Ex) In terms of units
Q(P-V) - F = EBIT
If EBIT = 0, then
Q = F/ (P-V)
Ex) In terms of dollars
BE = P * Q
= P * F/(P-V) = F/[(P-V)/P]
Here (P-V) is called “ contribution margin”
It is useful in dealing with Target EBIT.
Q(P-V) - F = EBIT
If EBIT not 0, then
Q = (F + EBIT)/ (P-V)
3. Cash Break-even point
Q = (F- Depreciation)/(P-V)
4. Leverage Analysis
Leverage: a multiplication of changes in sales resulting in even larger changes in profitability measure.
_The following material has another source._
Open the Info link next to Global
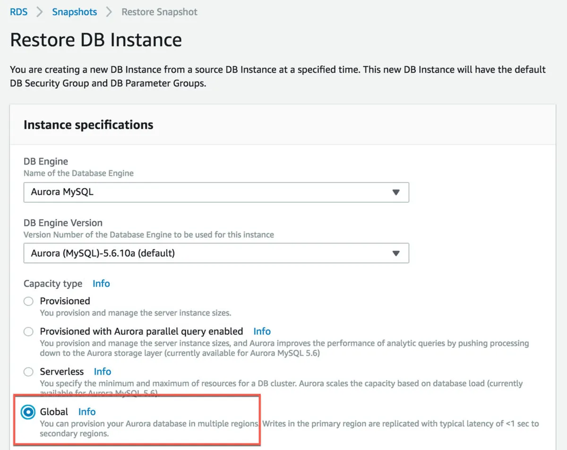Image resolution: width=567 pixels, height=450 pixels. coord(87,412)

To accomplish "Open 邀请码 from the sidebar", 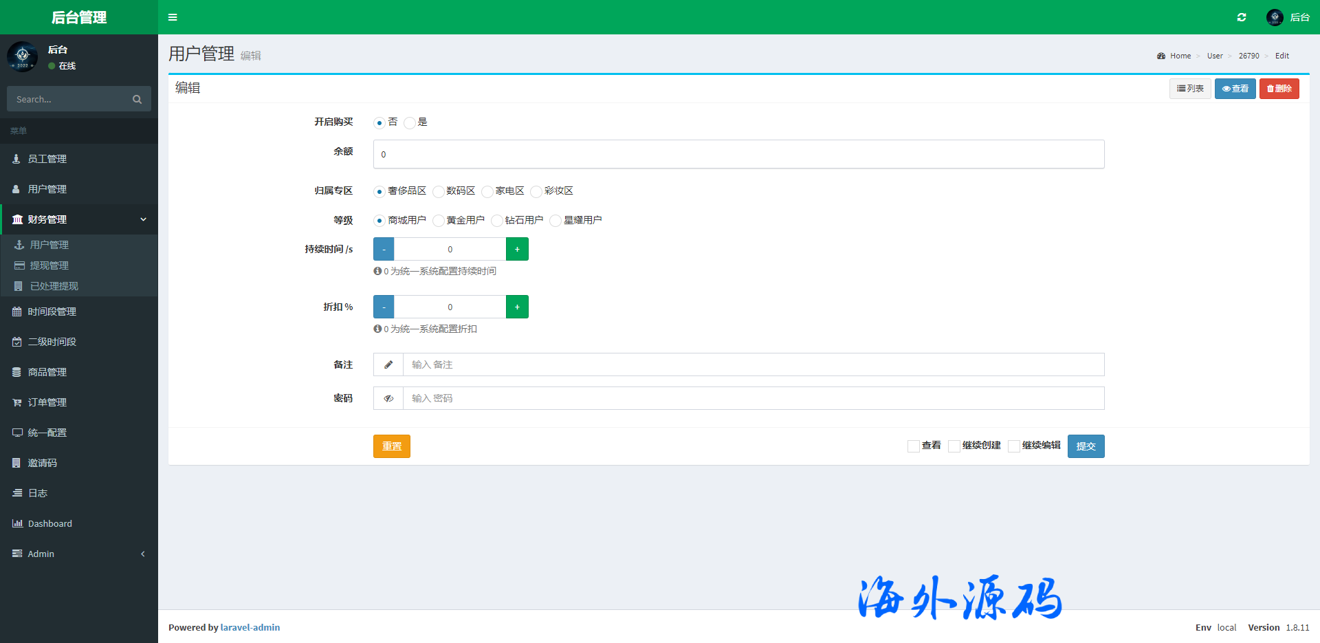I will [43, 463].
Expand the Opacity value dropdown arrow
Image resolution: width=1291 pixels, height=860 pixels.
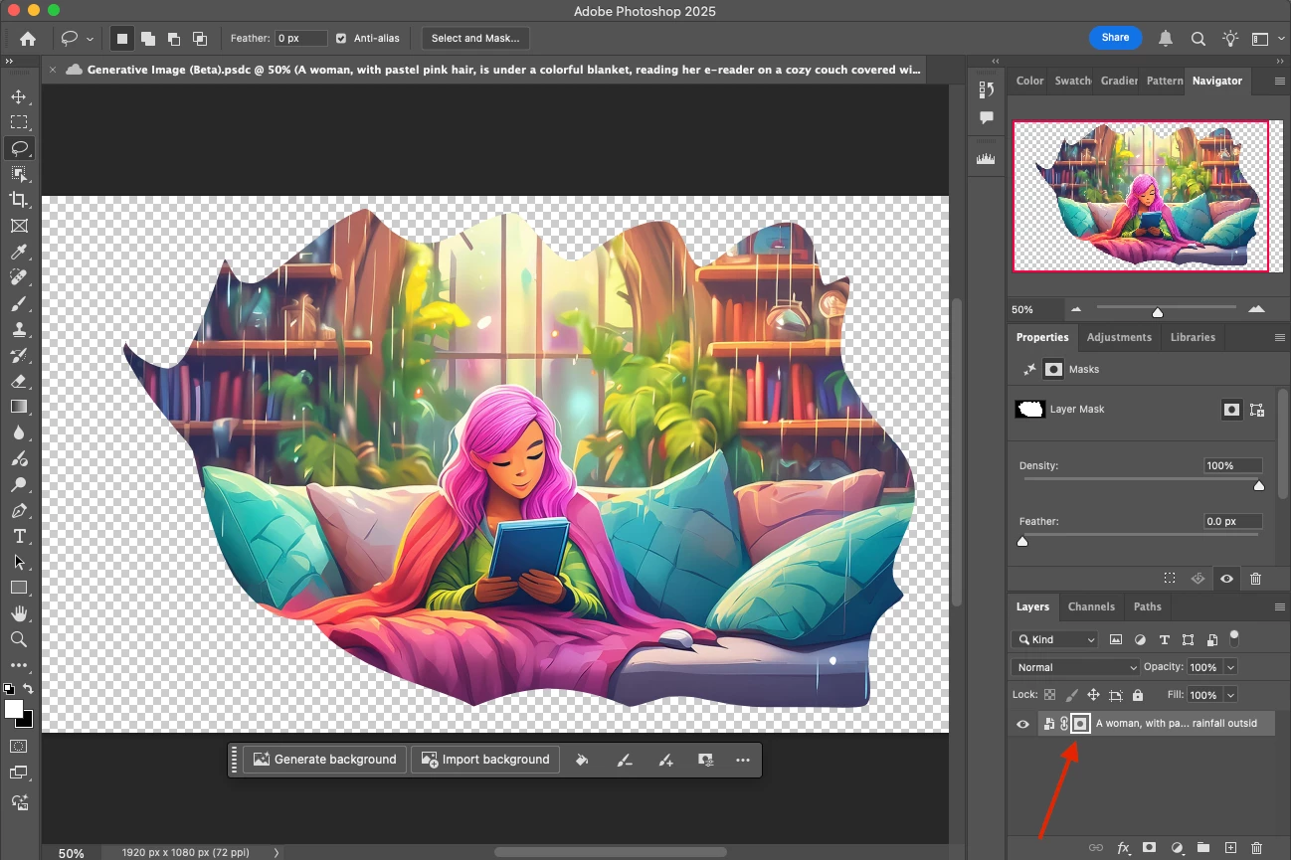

This is due to fixed costs.
4-1) Business risk:
• Defined as the variability of EBIT due to fixed costs.
• The more variable a firm’s revenues, the more variable its EBIT
4-2) Financial risk:
• Defined as the variability of NI due to financial obligation
• Defined as the incapability of meeting its fixed financial obligation
• The more debts, the higher probability that the firm won’t be able to pay interest and dividends.
• Now, our new question is how to measure these risks.
• 4-3) Degree of Operating Leverage:
• If a firm’s costs are variable, changes in sales will lead to the same percentage change in EBIT. However, if the firm has fixed costs, EBIT will change by more than sales.
• This is directly related to the business risk.
• Degree of Operating Leverage (DOL):
= % change in EBIT / % change in Sales
= (Sales - Variable Costs) / EBIT
4-4) Degree Of Financial Leverage
• Here concerns are fixed financial costs composed of interest expenses and preferred dividends.
• This is measured by degree of financial leverage
= % change in EPS / % change in EBIT
• = EBIT/(EBT - PD/(1-t))
• Here PD means preferred dividends
• and t means tax rate
4-5) Degree of Combined Leverage
• = % change in EPS / % change in Sales
• = DOL*DFL
• It is about combined effect.
• Ex) comparing 2001 to 2002
• DCL declines. Due to the constant fixed costs, relative to increasing sales.
• As sales increase above the break-even point, leverage will decline regardless of the measure which is used.